No, this isn't the night to heckle Dave to play Bliss, my son.

Dobbyn had taken it to the pews of the nation solo a few years ago. This time, with McGlashan, was a chance for the pair to bounce between their respective Great New Zealand Songbooks - both of which probably should come with fold-out maps given their shared sense of geography - and add some new elegant touches to the familiar.

The pair had made up the set list by naming their favourites among each other's songs.


Said McGlashan of the tour prep: "Learning one of Dave's songs is like meeting a long-lost family member who has lived a vivid parallel life to my own."

The result on this hometown third night of the tour was a gently enchanting show to a sold-out congregation at Parnell's Holy Trinity Cathedral, the venue making up for what it lacked in decent sightlines to the seated musicians with warmly cavernous acoustics.

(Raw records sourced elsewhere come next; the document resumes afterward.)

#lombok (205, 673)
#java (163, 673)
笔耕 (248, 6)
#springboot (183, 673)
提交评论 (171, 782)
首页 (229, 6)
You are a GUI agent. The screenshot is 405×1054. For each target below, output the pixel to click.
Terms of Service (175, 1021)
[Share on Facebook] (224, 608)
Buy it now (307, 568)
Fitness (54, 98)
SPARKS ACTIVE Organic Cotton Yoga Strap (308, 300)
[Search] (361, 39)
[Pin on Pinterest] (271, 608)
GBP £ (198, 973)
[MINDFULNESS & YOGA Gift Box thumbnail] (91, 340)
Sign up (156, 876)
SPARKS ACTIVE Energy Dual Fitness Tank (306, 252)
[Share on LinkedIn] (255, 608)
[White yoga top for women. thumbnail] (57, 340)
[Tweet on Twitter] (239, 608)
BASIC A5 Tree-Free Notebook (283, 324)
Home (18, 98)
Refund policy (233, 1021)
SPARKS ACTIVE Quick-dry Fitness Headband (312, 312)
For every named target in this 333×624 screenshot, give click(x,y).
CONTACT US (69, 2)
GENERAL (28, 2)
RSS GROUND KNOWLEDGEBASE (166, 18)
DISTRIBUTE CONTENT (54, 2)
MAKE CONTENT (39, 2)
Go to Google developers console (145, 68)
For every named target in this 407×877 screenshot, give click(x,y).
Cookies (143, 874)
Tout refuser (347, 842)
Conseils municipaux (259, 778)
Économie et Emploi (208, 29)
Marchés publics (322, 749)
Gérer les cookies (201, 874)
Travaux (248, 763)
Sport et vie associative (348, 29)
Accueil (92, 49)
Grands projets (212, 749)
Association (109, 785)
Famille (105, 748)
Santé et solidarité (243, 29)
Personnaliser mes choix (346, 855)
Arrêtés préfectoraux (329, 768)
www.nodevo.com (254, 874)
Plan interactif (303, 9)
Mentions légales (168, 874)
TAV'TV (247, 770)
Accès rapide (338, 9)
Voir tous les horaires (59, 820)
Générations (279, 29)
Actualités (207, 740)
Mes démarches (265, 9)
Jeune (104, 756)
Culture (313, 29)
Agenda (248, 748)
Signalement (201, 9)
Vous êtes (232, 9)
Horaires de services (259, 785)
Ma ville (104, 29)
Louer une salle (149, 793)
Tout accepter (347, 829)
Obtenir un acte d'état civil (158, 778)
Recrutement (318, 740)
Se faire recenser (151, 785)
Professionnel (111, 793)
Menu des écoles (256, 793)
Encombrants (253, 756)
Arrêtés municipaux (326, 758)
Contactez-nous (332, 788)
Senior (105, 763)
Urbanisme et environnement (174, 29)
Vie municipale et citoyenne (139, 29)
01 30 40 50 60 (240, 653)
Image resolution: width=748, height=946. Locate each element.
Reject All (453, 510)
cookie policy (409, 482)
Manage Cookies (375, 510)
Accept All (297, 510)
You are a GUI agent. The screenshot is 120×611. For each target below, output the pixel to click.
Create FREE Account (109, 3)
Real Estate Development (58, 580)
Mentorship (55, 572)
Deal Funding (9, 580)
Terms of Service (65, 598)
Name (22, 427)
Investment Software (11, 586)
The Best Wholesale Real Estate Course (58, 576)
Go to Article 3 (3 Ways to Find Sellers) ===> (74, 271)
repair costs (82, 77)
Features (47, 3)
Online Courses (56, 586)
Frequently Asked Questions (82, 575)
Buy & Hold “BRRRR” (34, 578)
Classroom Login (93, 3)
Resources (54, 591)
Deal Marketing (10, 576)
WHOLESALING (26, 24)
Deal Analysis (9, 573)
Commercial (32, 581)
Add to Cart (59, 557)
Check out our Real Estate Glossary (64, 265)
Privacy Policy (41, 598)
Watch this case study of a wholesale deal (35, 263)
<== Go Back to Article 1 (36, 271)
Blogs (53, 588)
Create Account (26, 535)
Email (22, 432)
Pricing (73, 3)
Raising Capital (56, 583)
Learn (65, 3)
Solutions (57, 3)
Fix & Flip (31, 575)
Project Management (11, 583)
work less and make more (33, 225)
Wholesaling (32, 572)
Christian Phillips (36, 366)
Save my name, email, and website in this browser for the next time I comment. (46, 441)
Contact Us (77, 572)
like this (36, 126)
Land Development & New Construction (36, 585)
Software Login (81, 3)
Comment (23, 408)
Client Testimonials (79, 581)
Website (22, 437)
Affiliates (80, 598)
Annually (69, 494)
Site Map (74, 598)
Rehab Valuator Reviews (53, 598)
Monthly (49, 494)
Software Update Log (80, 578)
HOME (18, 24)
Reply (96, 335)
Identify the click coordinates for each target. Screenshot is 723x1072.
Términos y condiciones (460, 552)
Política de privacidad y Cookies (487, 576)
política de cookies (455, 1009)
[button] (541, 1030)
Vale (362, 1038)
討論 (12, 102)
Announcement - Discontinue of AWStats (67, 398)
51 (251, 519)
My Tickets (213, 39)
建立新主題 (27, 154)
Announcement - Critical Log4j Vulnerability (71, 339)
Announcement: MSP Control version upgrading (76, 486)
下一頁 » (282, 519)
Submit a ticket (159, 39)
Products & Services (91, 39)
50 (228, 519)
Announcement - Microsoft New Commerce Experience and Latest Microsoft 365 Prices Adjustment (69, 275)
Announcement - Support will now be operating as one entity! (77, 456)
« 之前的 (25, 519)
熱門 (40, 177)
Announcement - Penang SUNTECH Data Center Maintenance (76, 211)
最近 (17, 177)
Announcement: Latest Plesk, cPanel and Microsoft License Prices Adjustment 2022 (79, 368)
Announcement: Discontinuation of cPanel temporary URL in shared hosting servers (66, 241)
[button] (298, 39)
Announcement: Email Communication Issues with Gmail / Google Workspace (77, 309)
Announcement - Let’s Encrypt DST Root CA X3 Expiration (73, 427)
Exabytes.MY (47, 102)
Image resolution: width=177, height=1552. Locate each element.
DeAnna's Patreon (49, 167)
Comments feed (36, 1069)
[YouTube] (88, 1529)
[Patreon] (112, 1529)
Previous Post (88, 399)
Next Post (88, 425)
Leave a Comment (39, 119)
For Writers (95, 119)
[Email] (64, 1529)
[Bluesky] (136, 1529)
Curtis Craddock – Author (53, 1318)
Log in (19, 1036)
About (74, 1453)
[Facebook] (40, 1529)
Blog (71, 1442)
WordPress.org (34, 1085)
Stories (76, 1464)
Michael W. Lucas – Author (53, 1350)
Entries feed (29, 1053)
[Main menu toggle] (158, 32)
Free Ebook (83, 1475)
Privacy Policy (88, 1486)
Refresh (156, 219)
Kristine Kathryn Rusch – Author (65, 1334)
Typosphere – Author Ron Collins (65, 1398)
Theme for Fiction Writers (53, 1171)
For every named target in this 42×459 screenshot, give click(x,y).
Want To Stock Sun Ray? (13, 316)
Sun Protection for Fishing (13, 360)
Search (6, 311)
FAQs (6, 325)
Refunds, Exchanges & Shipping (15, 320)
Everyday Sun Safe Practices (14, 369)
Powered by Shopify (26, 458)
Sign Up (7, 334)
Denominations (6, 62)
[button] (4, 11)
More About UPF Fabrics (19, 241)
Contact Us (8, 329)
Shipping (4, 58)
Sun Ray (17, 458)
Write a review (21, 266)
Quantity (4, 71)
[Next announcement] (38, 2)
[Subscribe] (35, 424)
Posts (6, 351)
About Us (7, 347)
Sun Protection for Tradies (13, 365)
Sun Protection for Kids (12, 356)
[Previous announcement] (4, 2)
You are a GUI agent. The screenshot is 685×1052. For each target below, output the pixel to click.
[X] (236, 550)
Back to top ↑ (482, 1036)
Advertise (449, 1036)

It got better as it went along. The opening ballads of Dobbyn's Beside You and McGlashan's Andy felt a mite tentative, the latter suffering from too much acoustic 12-string lushness.

But with Dobbyn later mostly opting for electric guitar and the arrival of a rhythm section which included former Mutton Birds drummer Ross Burge, it soon gelled into musical tag-team magic.

Both men were content to accompany each other with harmonies and deft playing of multiple instruments rather than offer their own interpretations of each other's songs, but they still pulled out some surprises. Among them Dobbyn's Song of the Years, his setting of a James K. Baxter poem from the 2000 tribute album, was one of the night's most stirring moments as it closed the first half of the show.

There were others - a hymnal Anchor Me with McGlashan on piano played after Loyal, which came with Dobbyn's amusing introduction trying not to mention a certain sporting event. And there was the added entertainment value in both men's stage banter with Dobbyn's happy heartfelt rambles against McGlashan's self-deprecating wryness.

Yes, of course, it was preaching to the converted who responded with a standing ovation which won them a double encore. But this double-act in this setting acted as a fine reminder of just how special the songs and voices of each man remain.

Music review
What: Dave Dobbyn and Don McGlashan, Acoustic Church Tour
Where: Holy Trinity Cathedral, Parnell.